Passage to read:

===

Charles Petzold



The Country-to-City Transition

September 3, 2006
Roscoe, NY

Tomorrow we make the end-of-summer transition from Deirdre's house in the Catskills back to our studio apartments in New York City — the word transition intending to denote something much less than a move but more than an excursion.

Although we make overnight excursions to the City during the summer, and we make weekend excursions to the house during the rest of the year, we need to make less-frequent transitions between the two locations primarily because of the cats.

Yes, it's all about the cats. Cats can easily stay by themselves one or two nights in a row, or even three, but four is really pushing it, and we try to avoid that. The other problem is that they don't like to travel. Vera's gotten more accustomed to it, but Noodles seems more neurotic than ever. The last time we took him back to the City, he stopped drinking water, and actual medical problems followed, which resulted in an $800 vet bill, and we prefer to keep those to a minimum, because after several large vet bills you'll be tempted to put a price tag on the cat, and that's quite unpleasant.

So, tomorrow's transition really means that the cats are going back to New York City, and we use the occasion to transfer other stuff as well, mostly books that we brought up here (or bought up here) fully intending to read but, alas, didn't quite find the time. Some of the books I'll be taking back to the city for (let's hope) autumn reading are:

The titles that are asterisked are in progress to varying degrees. (I tend to be reading more than one book at a time.)

And, of course, I have to weigh everything I intended to do this summer against what I actually got done. Finishing Applications = Code + Markup: A Guide to the Microsoft Windows Presentation Foundation was the big accomplishment, of course. Any summer in which you can finish a book before August has to be considered excellent.

But I also wanted to finish my free on-line book .NET Book Zero: What the C or C++ Programmer Needs to Know About C# and the .NET Framework and that didn't get done, and I wanted to work on an essay about Charles Babbage, and that didn't happen at all. I got a little work done on an article for MSDN Magazine that's due September 15, but lots more needs to be done on that. I've been loafing around reading for most of August. On Tuesday I'll be back at my desk coding and writing. The summer's over.

Re-entry into New York City after a summer away can be difficult. All of a sudden there's a lot more noise, and a lot more people, and a lot more trucks and cars than you've been accustomed to. But it's worth it because it is, after all, the greatest city in the world.

===

Task prompt: Copy word for word the part of the post about the end-of-summer move from "Tomorrow we make" up to and including "than an excursion.".

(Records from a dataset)
===

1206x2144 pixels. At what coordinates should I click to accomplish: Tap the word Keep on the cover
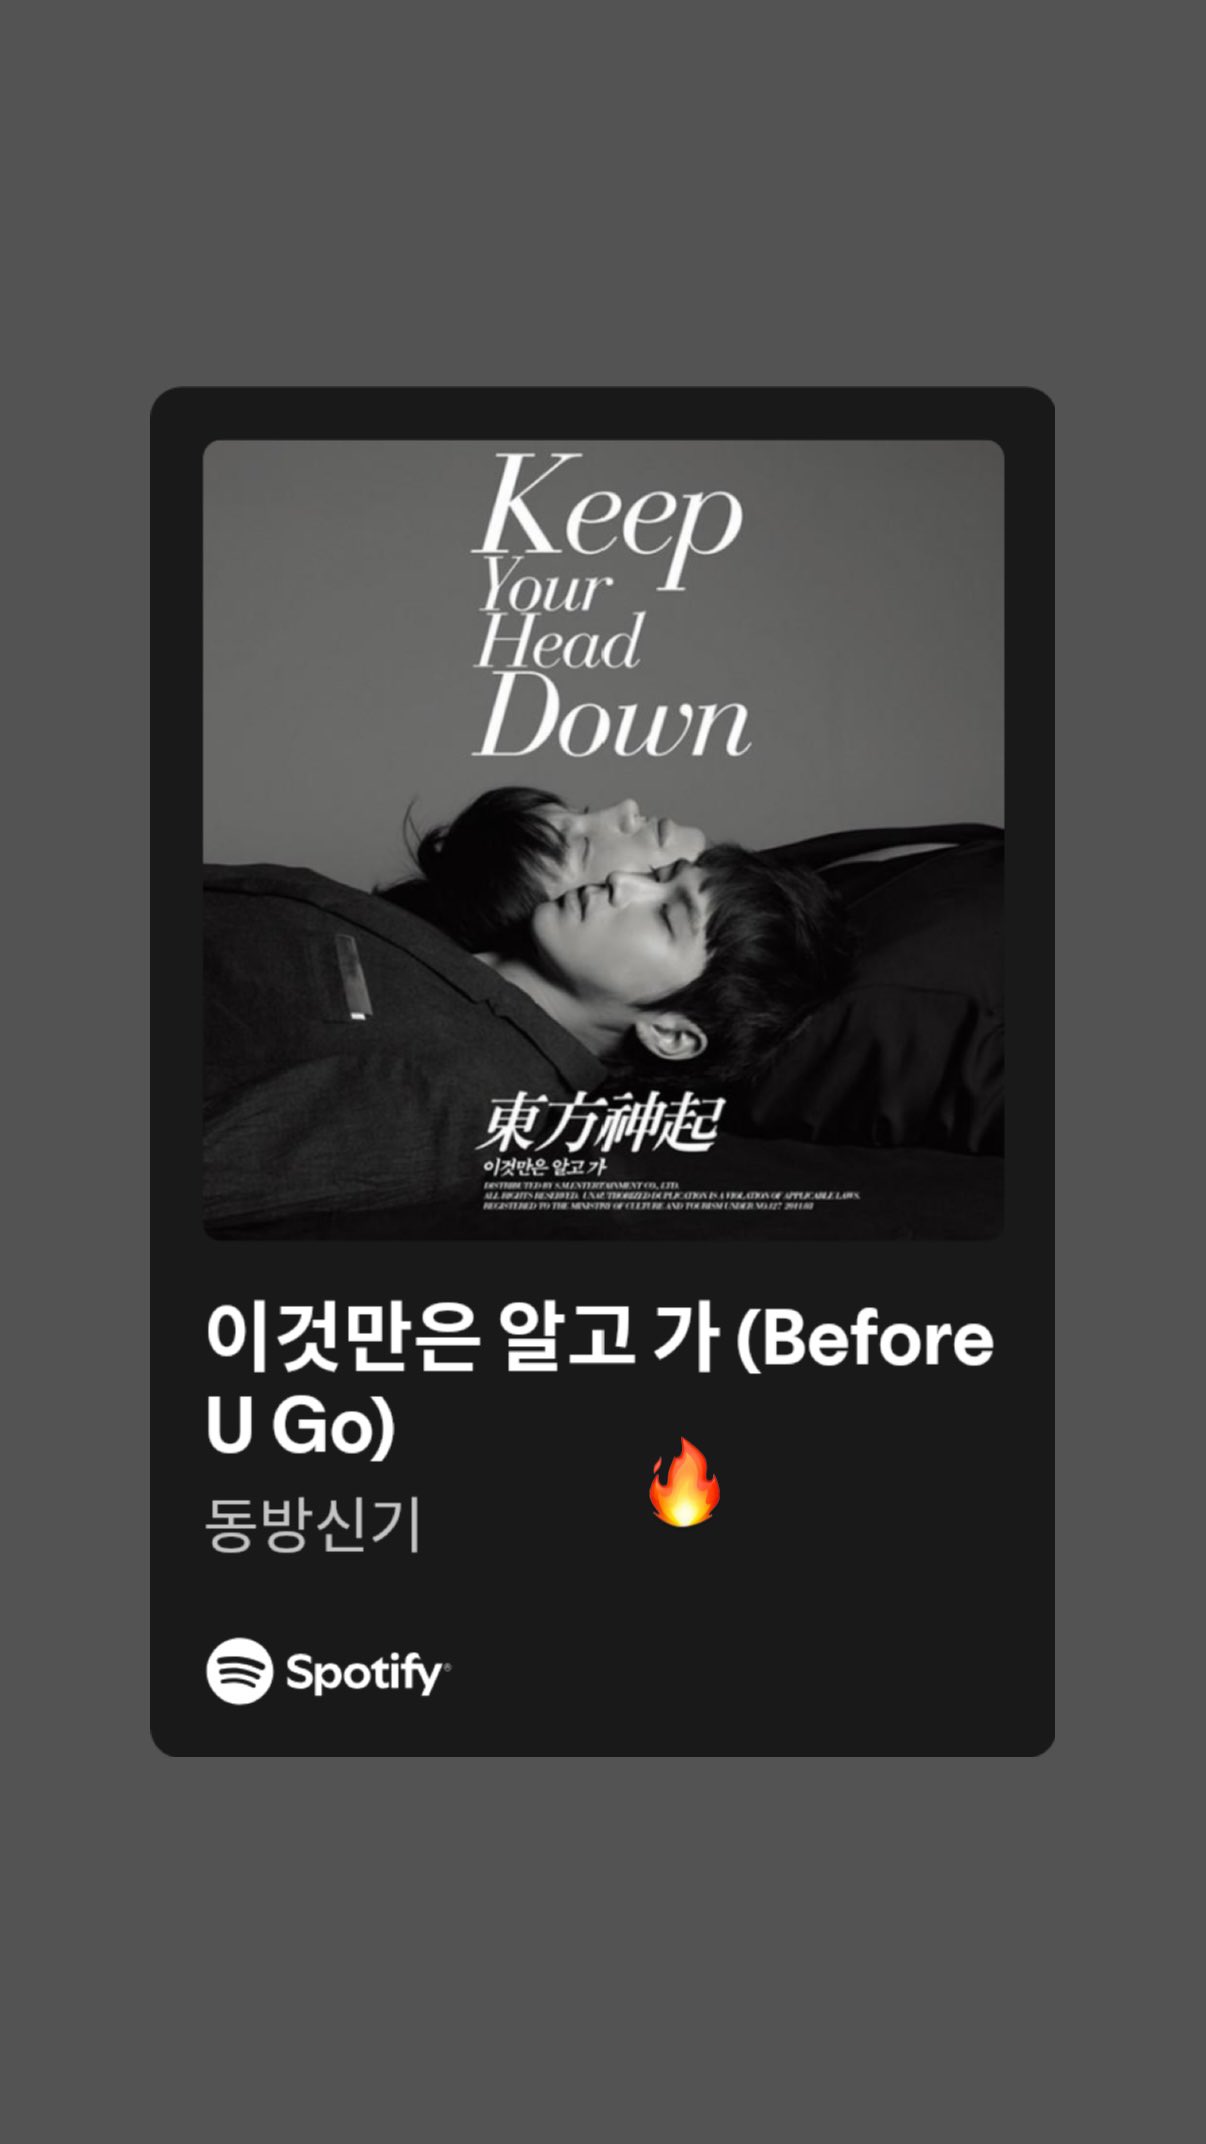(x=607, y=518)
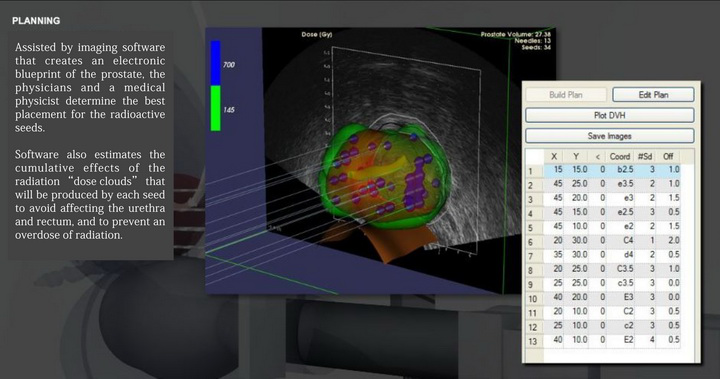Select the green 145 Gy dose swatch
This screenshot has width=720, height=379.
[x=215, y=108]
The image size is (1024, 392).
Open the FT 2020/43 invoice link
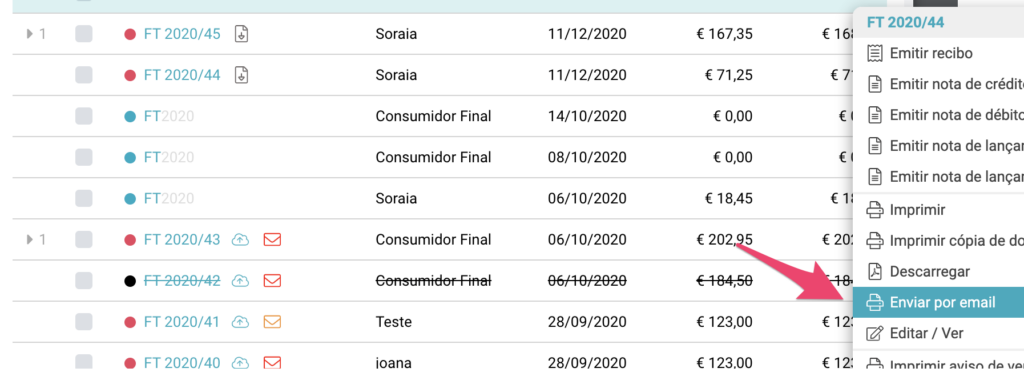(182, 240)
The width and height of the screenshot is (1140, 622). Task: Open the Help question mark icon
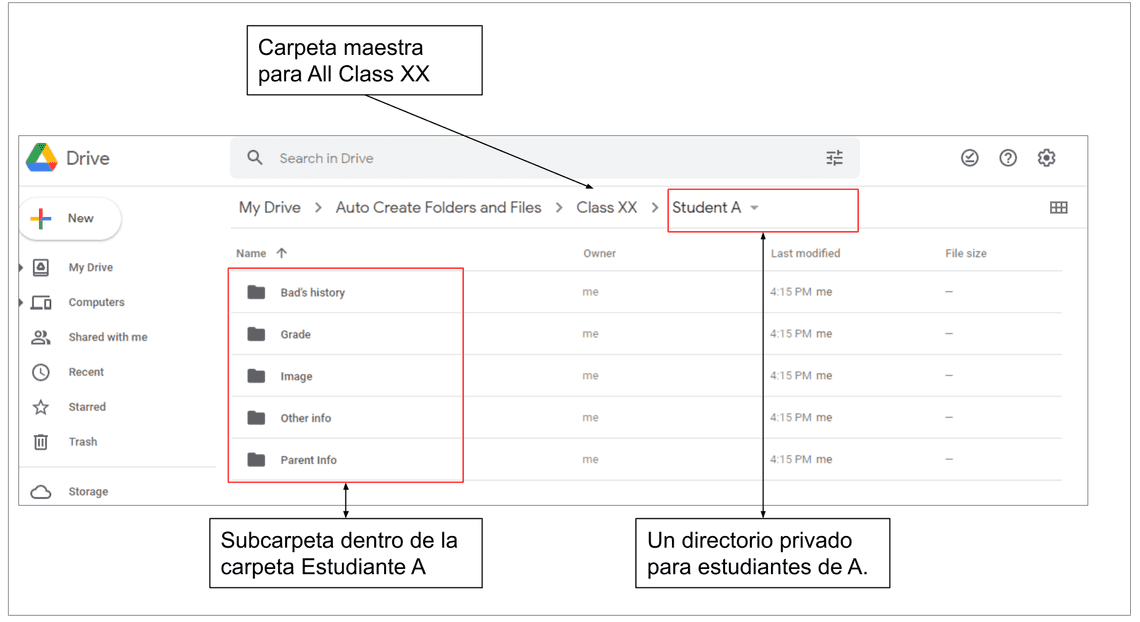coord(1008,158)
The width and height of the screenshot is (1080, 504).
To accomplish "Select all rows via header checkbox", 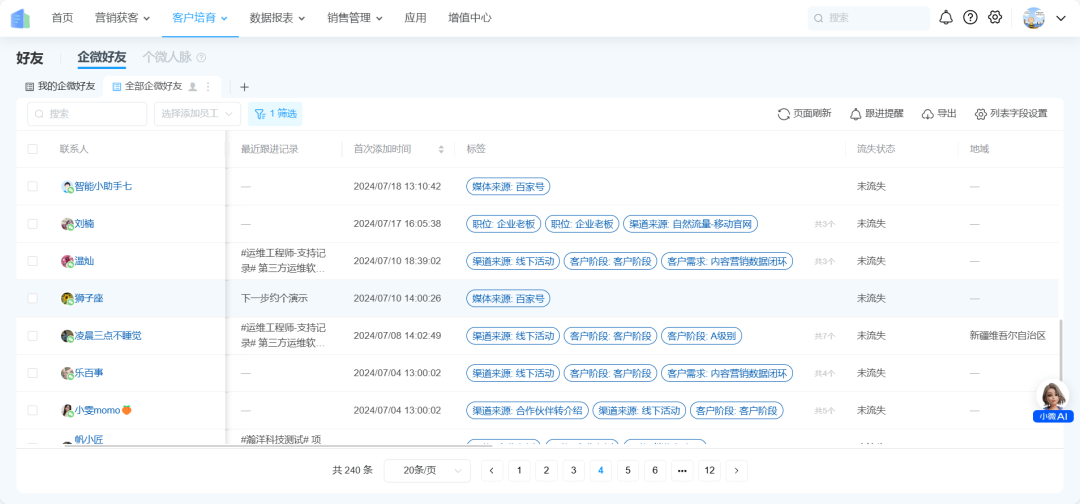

===

Output for this exercise:
Tomorrow we make the end-of-summer transition from Deirdre's house in the Catskills back to our studio apartments in New York City — the word transition intending to denote something much less than a move but more than an excursion.